Source excerpt »
■ ■ ■ ■

The Companies will be required to reimburse FRLA for its transaction-related expenses, up to a maximum of $500,000, if the Merger Agreement is terminated by FRLA due to any of the following occurrences and, within 12 months following such termination, the Companies or their Affiliates consummate an alternative transaction, including an initial public offering, a recapitalization, a merger or a sale of a majority of the Companies’ assets (subject to certain limitations set forth in the Merger Agreement):

 

·the Companies’ stockholders’ failure to approve the Merger Agreement within three business days after the date that the Registration Statement becomes effective and FRLA notifies the Companies of such effectiveness;

 

·a breach by the Companies of their representations, warranties or covenants under the Merger Agreement; or

 

·failure of the Mergers to close by the Outside Date (not caused by a material breach by FRLA).

 

The Companies will also be obligated to pay the Parent an additional $500,000 termination fee if the Merger Agreement is terminated by FRLA due to any of the occurrences set forth below and (i) the breach causes FRLA not to be able to satisfy its obligations relating to (A) preparation and filing of the Proxy Statement, (B) the FRLA’s board of directors’ recommendation that stockholders approve the Mergers, (C) the Stockholder Meeting, or (D) exclusive dealing; (ii) within 12 months following such termination, the Companies or their Affiliates consummate an alternative transaction, (iii) FRLA ceases all operations other than making required distribution to its stockholders under its certificate of incorporation (the “Parent Charter”) and winding up of its affairs and is dissolved as a result of failure to obtain FRAL stockholder approval to consummate a business combination or failure to consummate such a business combination within the time period specified in the Parent Charter (subject to certain limitations set forth in the Merger Agreement):

 

 

 

 

·the Companies’ stockholders’ failure to approve the Merger Agreement within three business days after the date that the Registration Statement becomes effective and FRLA notifies the Companies of such effectiveness;

 

·a breach by Companies of their obligations under the Merger Agreement to provide information to FRLA for inclusion in the Proxy Statement; or

 

·failure by the Companies to close the Mergers within five business days after closing conditions are satisfied or waived, upon two business days’ notice that FRLA is ready, willing and able to close.

 

In the event that the Mergers cannot be consummated by the Outside Date, Jerry Tang, upon request by the Parent on or after October 2, 2022 but no later than October 28, 2022, shall, within five business days, deposit into the Parent Trust an extension fee of $977,500 to extend the life of FRLA until February 5, 2023, provided that FRLA shall take steps under its governing documents and the Parent Trust Agreement to effect the extension. Jerry Tang will receive a non-interest-bearing promissory note for the extension fee which will be payable in cash upon the Closing.

 

Governing Law and Dispute Resolution

 

The Merger Agreement is governed by the law of State of Delaware without regard to principles of conflicts of law that would result in the application of the substantive law of another jurisdiction. Subject to limited exceptions, all claims relating to the Merger Agreement and the transactions contemplated thereby will be subject to the exclusive jurisdiction of the Court of Chancery of the State of Delaware.

■ ■ ■ ■

Material provided »
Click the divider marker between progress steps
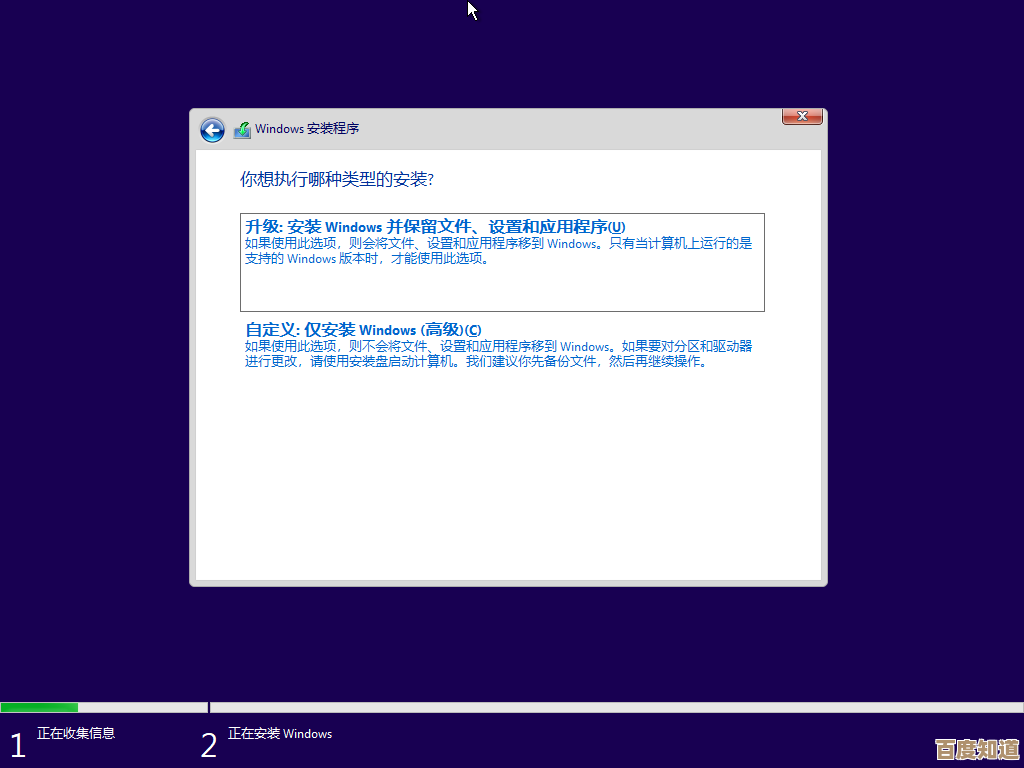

■ ■ ■ ■

Request 1 » Using the merger agreement excerpt, decide whether each statement agrees with it. Answer yes or no and quote the deciding words: (a) FRLA's transaction-related expenses would be reimbursed up to $500,000 at most; (b) the extension fee would extend the life of FRLA until February 5, 2023; (c) the promissory note Jerry Tang receives for the extension fee bears interest.
Request 2 » Reproduce a passage of the merger agreement excerpt verbatim. Begin at the words "Governing Law and" and stop after "State of Delaware.".

Complete answer 1 »
(a) Yes: "up to a maximum of $500,000"
(b) Yes: "to extend the life of FRLA until February 5, 2023"
(c) No: "a non-interest-bearing promissory note"

Complete answer 2 »
Governing Law and Dispute Resolution

 

The Merger Agreement is governed by the law of State of Delaware without regard to principles of conflicts of law that would result in the application of the substantive law of another jurisdiction. Subject to limited exceptions, all claims relating to the Merger Agreement and the transactions contemplated thereby will be subject to the exclusive jurisdiction of the Court of Chancery of the State of Delaware.